Fixa a seguinte jurisprudência: à luz do preceituado no artigo 23.º do Código de Processo Penal vigente, se num processo for ofendido, pessoa com faculdade de se constituir assistente ou parte civil, um magistrado, e para esse processo devesse ter competência territorial o tribunal onde o magistrado exerce funções, é competente o tribunal da mesma hierarquia ou espécie com sede na circunscrição mais próxima, ainda que na circunscrição judicial onde aquele magistrado exerce funções existam outros juízes ou juízos da mesma hierarquia e espécie.

Texto do documento

Acórdão 6/2005
Acordam, em tribunal pleno, os juízes das secções criminais do Supremo Tribunal de Justiça:

1 - O Exmo.
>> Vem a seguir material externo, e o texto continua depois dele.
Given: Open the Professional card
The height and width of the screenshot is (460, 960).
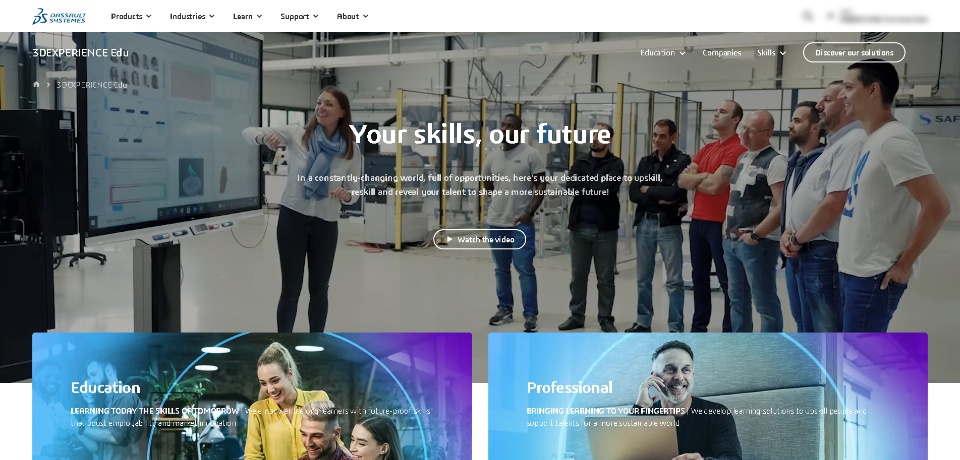Looking at the screenshot, I should pyautogui.click(x=708, y=396).
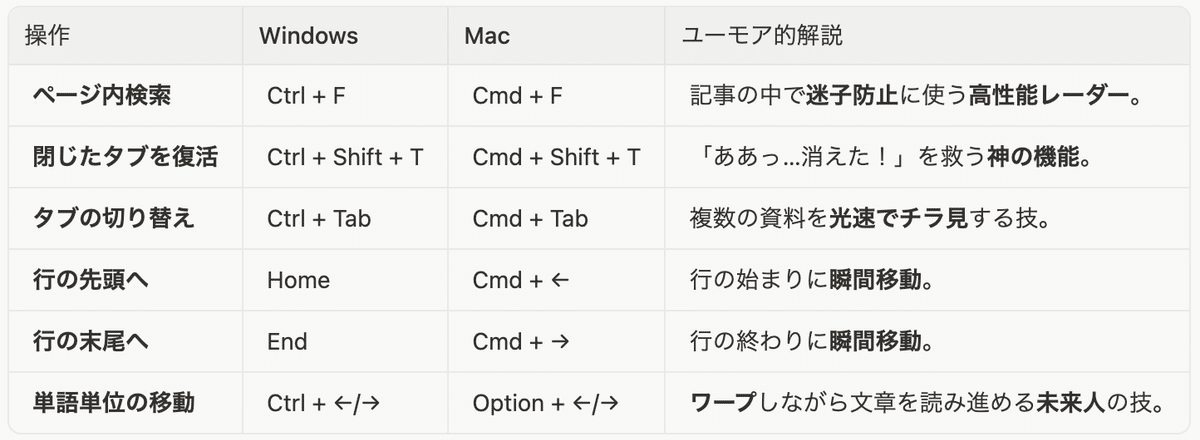The width and height of the screenshot is (1200, 440).
Task: Click the Mac column header
Action: click(x=487, y=36)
Procurador-Geral-Adjunto, junto do Tribunal da Relação de Lisboa, veio, nos termos dos artigos 437.º e seguintes do Código de Processo Penal, interpor o presente recurso extraordinário para fixação de jurisprudência do Acórdão proferido em 25 de Novembro de 1998 no processo 4737/98, da Relação de Lisboa, transitado em julgado, com os seguintes fundamentos:

No acórdão recorrido decidiu-se que, se num processo for ofendido um magistrado e para o mesmo devesse ter competência um tribunal situado na circunscrição territorial onde esse magistrado exerce funções, é competente, ainda que nessa circunscrição haja outros tribunais de igual ou diferente espécie, o tribunal da mesma hierarquia ou espécie com sede na circunscrição territorial mais próxima, salvo tratando-se do Supremo Tribunal de Justiça.

Enquanto, no acórdão fundamento, Acórdão desse mesmo Tribunal da Relação proferido em 30 de Abril de 1997 no processo 1976/97, foi decidido que, em comarcas com mais de um juízo, se aplica o preceituado no artigo 23.º do Código de Processo Penal, no sentido de a competência dever atribuir-se a um outro dos aí existentes (o juiz substituto), sem necessidade de fazer intervir juízes de outra comarca.

Assentariam, deste modo, as duas decisões em confronto em soluções opostas sobre a mesma questão de direito, que seria a da interpretação a dar ao termo "tribunal» constante do artigo 23.º do Código de Processo Penal quando na comarca existir mais de um juízo.

Ambas as decisões aludidas foram proferidas no domínio da mesma legislação - o Código de Processo Penal de 1987 -, tendo transitado em julgado, não sendo admissível recurso ordinário do acórdão recorrido.

2 - A legitimidade do magistrado recorrente é indiscutível - artigo 437.º, n.º 1, do Código de Processo Penal.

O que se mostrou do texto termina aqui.